Wherever the word "dropdown" turns up in a line of the entries, copy that line.

◆ Stored data ◆
+++
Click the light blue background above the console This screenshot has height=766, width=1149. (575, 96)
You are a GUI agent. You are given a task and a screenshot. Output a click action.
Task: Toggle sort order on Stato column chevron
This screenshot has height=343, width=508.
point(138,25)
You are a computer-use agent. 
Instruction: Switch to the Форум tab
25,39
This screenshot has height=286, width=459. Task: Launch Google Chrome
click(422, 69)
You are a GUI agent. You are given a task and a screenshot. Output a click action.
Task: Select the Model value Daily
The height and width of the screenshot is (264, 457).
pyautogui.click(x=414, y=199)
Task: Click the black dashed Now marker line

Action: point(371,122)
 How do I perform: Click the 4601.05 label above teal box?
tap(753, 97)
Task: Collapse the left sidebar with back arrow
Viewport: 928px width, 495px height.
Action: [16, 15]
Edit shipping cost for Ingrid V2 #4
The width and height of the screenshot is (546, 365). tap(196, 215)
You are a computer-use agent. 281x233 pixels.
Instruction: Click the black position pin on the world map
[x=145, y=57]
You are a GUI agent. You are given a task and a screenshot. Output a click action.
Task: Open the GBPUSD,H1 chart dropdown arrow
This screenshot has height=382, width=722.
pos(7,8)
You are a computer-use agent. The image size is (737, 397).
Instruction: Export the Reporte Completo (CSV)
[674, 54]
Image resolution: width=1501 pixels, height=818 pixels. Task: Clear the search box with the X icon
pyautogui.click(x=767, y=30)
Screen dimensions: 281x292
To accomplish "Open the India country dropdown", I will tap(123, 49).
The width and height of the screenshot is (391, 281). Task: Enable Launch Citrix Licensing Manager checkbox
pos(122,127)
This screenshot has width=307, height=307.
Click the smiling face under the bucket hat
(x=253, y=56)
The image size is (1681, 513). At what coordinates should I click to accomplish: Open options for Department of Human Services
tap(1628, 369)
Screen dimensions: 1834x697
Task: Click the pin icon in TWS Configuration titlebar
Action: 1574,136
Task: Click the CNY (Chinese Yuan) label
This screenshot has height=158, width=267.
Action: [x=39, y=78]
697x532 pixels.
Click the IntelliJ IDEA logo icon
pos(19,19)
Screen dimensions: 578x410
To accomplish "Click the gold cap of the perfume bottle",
+++
◆ Exercise answer ◆
Task: Open the GBPUSD,H1 chart dropdown arrow
To accomplish "Open the India country dropdown", I will tap(123, 49).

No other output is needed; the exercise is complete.